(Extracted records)
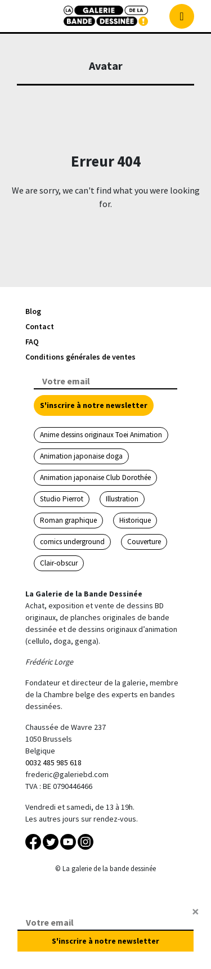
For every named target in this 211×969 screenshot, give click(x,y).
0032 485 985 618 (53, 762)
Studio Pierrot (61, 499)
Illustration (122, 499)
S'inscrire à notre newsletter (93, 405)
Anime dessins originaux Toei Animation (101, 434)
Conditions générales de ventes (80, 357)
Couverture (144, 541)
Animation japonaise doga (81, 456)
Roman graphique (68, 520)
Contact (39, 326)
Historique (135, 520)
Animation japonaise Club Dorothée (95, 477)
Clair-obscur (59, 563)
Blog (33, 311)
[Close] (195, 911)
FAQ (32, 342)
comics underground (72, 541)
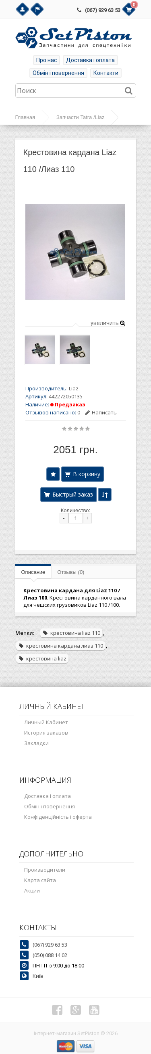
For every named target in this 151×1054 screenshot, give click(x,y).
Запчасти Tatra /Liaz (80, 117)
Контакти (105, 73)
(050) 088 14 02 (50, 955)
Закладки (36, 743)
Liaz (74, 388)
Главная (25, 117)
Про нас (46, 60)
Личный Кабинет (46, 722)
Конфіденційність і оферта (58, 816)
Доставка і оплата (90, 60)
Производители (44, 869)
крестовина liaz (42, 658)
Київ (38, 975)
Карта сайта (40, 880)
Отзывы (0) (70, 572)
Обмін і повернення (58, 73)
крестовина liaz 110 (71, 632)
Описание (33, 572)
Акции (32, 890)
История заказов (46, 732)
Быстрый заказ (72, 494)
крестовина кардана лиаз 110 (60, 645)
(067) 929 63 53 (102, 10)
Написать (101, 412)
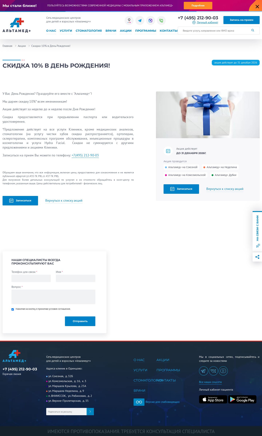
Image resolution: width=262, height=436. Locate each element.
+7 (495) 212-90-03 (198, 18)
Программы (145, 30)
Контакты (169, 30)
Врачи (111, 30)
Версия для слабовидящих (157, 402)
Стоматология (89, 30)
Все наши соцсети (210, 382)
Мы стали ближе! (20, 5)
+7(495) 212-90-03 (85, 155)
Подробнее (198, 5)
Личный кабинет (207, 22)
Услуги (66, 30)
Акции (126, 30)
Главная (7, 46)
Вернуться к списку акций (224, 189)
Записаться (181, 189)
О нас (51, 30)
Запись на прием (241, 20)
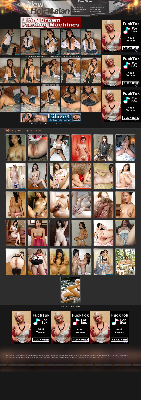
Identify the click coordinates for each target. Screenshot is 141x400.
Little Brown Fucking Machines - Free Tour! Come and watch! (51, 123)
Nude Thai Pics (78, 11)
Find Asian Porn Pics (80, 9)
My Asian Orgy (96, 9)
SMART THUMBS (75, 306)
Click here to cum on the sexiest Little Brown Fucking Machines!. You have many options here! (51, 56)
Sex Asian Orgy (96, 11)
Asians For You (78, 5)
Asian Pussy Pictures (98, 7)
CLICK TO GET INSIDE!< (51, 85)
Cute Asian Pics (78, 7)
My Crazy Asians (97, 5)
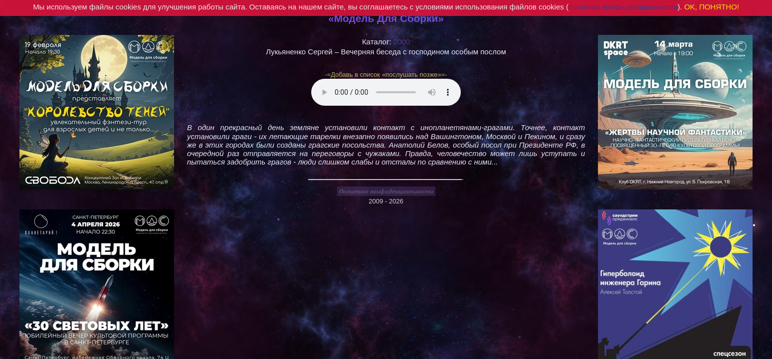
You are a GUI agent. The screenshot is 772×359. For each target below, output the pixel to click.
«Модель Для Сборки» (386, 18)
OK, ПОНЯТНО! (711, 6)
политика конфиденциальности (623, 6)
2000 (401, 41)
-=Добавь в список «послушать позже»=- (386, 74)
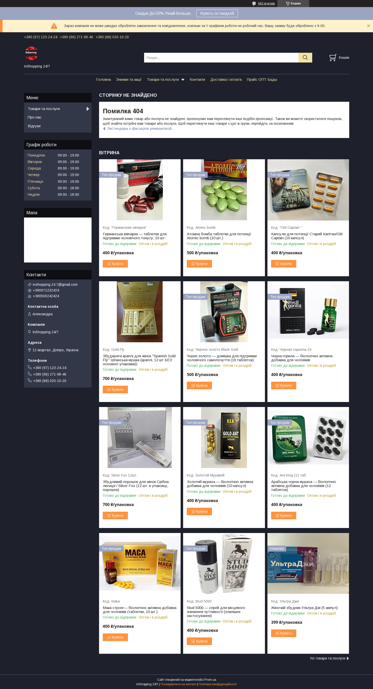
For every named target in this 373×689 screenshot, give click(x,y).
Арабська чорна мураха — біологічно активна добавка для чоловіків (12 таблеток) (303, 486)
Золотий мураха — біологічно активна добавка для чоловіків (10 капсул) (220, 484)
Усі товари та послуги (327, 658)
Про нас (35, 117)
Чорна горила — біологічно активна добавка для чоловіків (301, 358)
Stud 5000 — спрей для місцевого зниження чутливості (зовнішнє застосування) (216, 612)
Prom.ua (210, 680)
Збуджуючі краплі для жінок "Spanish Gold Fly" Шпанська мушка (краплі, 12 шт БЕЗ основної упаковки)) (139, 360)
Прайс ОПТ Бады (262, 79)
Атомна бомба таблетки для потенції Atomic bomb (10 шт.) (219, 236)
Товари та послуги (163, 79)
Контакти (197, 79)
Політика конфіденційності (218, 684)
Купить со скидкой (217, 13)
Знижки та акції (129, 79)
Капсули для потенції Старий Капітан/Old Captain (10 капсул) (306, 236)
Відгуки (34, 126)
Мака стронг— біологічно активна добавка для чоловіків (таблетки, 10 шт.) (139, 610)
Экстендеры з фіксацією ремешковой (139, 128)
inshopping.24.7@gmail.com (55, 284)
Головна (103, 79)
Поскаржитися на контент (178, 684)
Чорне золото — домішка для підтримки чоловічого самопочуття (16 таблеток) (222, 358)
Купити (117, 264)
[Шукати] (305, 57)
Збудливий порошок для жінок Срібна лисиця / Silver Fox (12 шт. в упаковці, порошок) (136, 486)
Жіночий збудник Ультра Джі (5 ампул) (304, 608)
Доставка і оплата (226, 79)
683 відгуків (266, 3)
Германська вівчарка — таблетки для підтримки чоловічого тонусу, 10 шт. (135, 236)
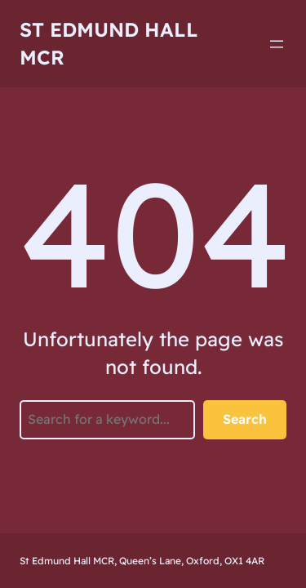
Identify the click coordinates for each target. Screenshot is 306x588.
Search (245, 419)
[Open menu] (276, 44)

## Work to complete:
Copy all the records above, putting "Determine" in place of every "Identify" and keeping everything else the same. Leave the pictures out.

## Written reply:
For every named target in this 211×969 screenshot, give click(x,y).
0032 485 985 618 (53, 762)
Studio Pierrot (61, 499)
Illustration (122, 499)
S'inscrire à notre newsletter (93, 405)
Anime dessins originaux Toei Animation (101, 434)
Conditions générales de ventes (80, 357)
Couverture (144, 541)
Animation japonaise doga (81, 456)
Roman graphique (68, 520)
Contact (39, 326)
Historique (135, 520)
Animation japonaise Club Dorothée (95, 477)
Clair-obscur (59, 563)
Blog (33, 311)
[Close] (195, 911)
FAQ (32, 342)
comics underground (72, 541)
For every named target in this 151×1054 screenshot, give click(x,y).
Запчасти Tatra /Liaz (80, 117)
Контакти (105, 73)
(050) 088 14 02 (50, 955)
Закладки (36, 743)
Liaz (74, 388)
Главная (25, 117)
Про нас (46, 60)
Личный Кабинет (46, 722)
Конфіденційність і оферта (58, 816)
Доставка і оплата (90, 60)
Производители (44, 869)
крестовина liaz (42, 658)
Київ (38, 975)
Карта сайта (40, 880)
Отзывы (0) (70, 572)
Обмін і повернення (58, 73)
крестовина liaz 110 (71, 632)
Описание (33, 572)
Акции (32, 890)
История заказов (46, 732)
Быстрый заказ (72, 494)
крестовина кардана лиаз 110 (60, 645)
(067) 929 63 53 (102, 10)
Написать (101, 412)
Image resolution: width=262, height=436. Locate each element.
+7 (495) 212-90-03 (198, 18)
Программы (145, 30)
Контакты (169, 30)
Врачи (111, 30)
Версия для слабовидящих (157, 402)
Стоматология (89, 30)
Все наши соцсети (210, 382)
Мы стали ближе! (20, 5)
+7(495) 212-90-03 (85, 155)
Подробнее (198, 5)
Личный кабинет (207, 22)
Услуги (66, 30)
Акции (126, 30)
Главная (7, 46)
Вернуться к списку акций (224, 189)
Записаться (181, 189)
О нас (51, 30)
Запись на прием (241, 20)
Determine the click coordinates for each target. Screenshot is 141x400.
Little Brown Fucking Machines - Free Tour! Come and watch! (51, 123)
Nude Thai Pics (78, 11)
Find Asian Porn Pics (80, 9)
My Asian Orgy (96, 9)
SMART THUMBS (75, 306)
Click here to cum on the sexiest Little Brown Fucking Machines!. You have many options here! (51, 56)
Sex Asian Orgy (96, 11)
Asians For You (78, 5)
Asian Pussy Pictures (98, 7)
CLICK TO GET INSIDE!< (51, 85)
Cute Asian Pics (78, 7)
My Crazy Asians (97, 5)
You are a GUI agent. The screenshot is 772×359. For each target below, output the pixel to click.
«Модель Для Сборки» (386, 18)
OK, ПОНЯТНО! (711, 6)
политика конфиденциальности (623, 6)
2000 (401, 41)
-=Добавь в список «послушать позже»=- (386, 74)
For every named target in this 373×689 screenshot, give click(x,y).
Арабська чорна мураха — біологічно активна добавка для чоловіків (12 таблеток) (303, 486)
Золотий мураха — біологічно активна добавка для чоловіків (10 капсул) (220, 484)
Усі товари та послуги (327, 658)
Про нас (35, 117)
Чорна горила — біологічно активна добавка для чоловіків (301, 358)
Stud 5000 — спрей для місцевого зниження чутливості (зовнішнє застосування) (216, 612)
Prom.ua (210, 680)
Збуджуючі краплі для жінок "Spanish Gold Fly" Шпанська мушка (краплі, 12 шт БЕЗ основної упаковки)) (139, 360)
Прайс ОПТ Бады (262, 79)
Атомна бомба таблетки для потенції Atomic bomb (10 шт.) (219, 236)
Товари та послуги (163, 79)
Контакти (197, 79)
Політика конфіденційності (218, 684)
Купить со скидкой (217, 13)
Знижки та акції (129, 79)
Капсули для потенції Старий Капітан/Old Captain (10 капсул) (306, 236)
Відгуки (34, 126)
Мака стронг— біологічно активна добавка для чоловіків (таблетки, 10 шт.) (139, 610)
Экстендеры з фіксацією ремешковой (139, 128)
inshopping.24.7@gmail.com (55, 284)
Головна (103, 79)
Поскаржитися на контент (178, 684)
Чорне золото — домішка для підтримки чоловічого самопочуття (16 таблеток) (222, 358)
Купити (117, 264)
[Шукати] (305, 57)
Збудливий порошок для жінок Срібна лисиця / Silver Fox (12 шт. в упаковці, порошок) (136, 486)
Жіночий збудник Ультра Джі (5 ампул) (304, 608)
Доставка і оплата (226, 79)
683 відгуків (266, 3)
Германська вівчарка — таблетки для підтримки чоловічого тонусу, 10 шт. (135, 236)
Determine the click coordinates for each target. Screenshot is 306x588.
Search (245, 419)
[Open menu] (276, 44)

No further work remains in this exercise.